■ Exercise directions
Copy each line below in which the string "Open" occurs.

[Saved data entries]
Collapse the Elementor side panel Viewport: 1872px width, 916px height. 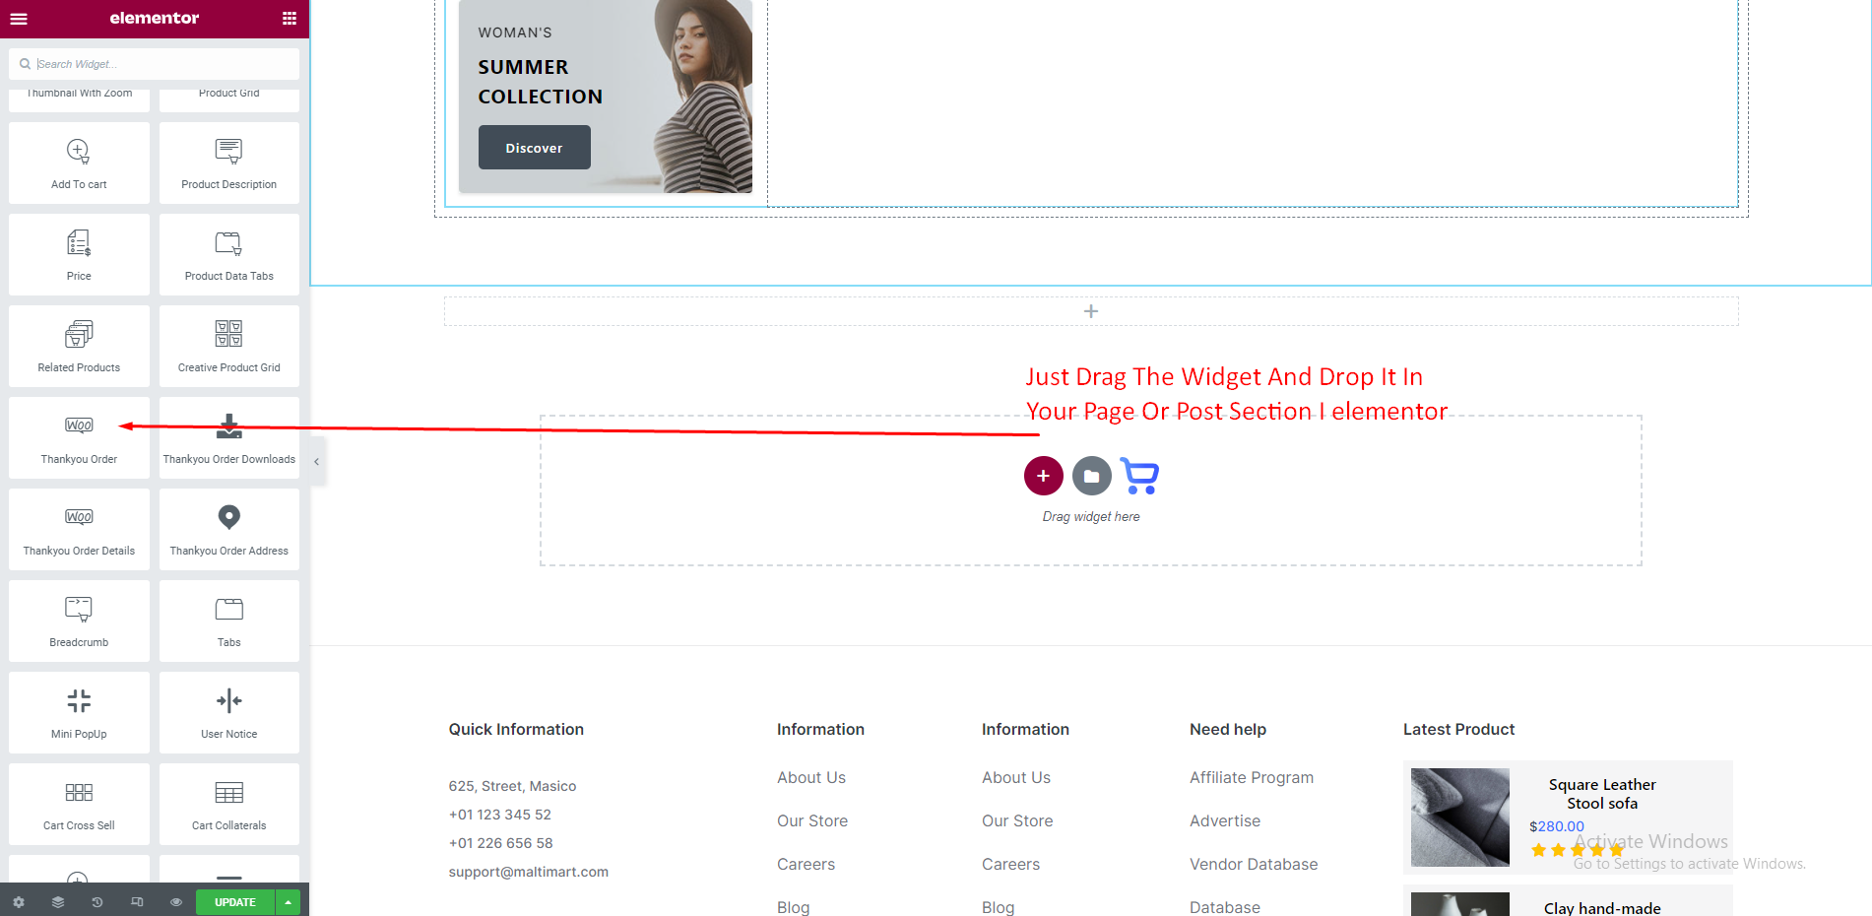click(316, 461)
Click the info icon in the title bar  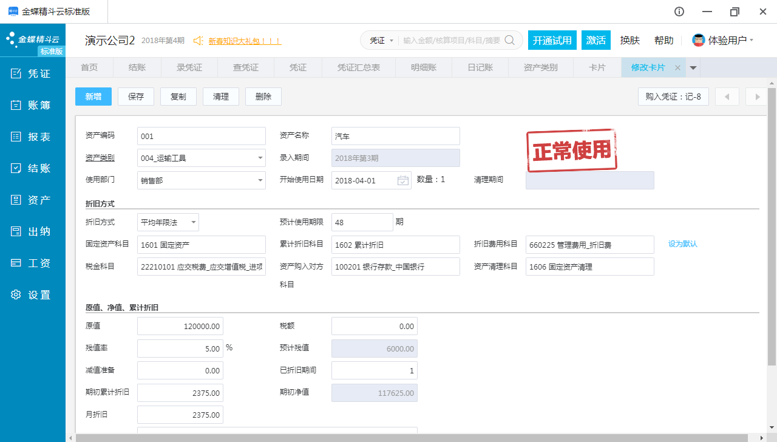coord(679,11)
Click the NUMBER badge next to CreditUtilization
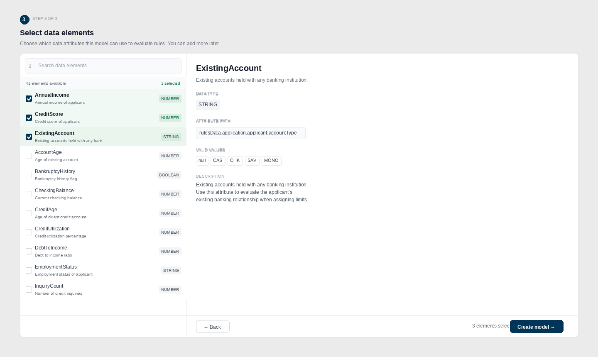The width and height of the screenshot is (598, 357). pyautogui.click(x=170, y=232)
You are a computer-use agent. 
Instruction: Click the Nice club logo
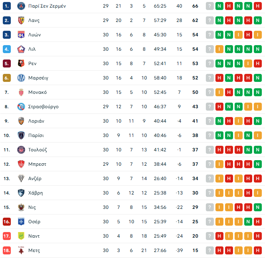pos(21,207)
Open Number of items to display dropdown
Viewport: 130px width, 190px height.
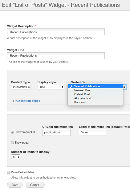pyautogui.click(x=15, y=157)
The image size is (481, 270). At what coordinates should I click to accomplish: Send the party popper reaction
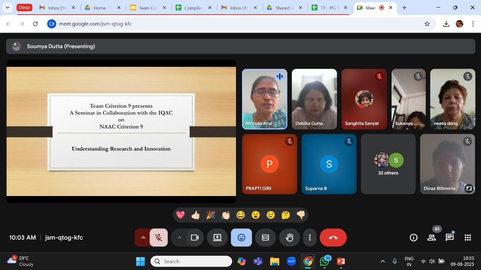click(x=210, y=215)
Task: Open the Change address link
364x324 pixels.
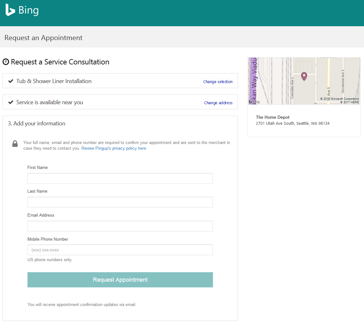Action: tap(218, 103)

■ Exercise solution
Open Number of items to display dropdown
Task: Open the Change address link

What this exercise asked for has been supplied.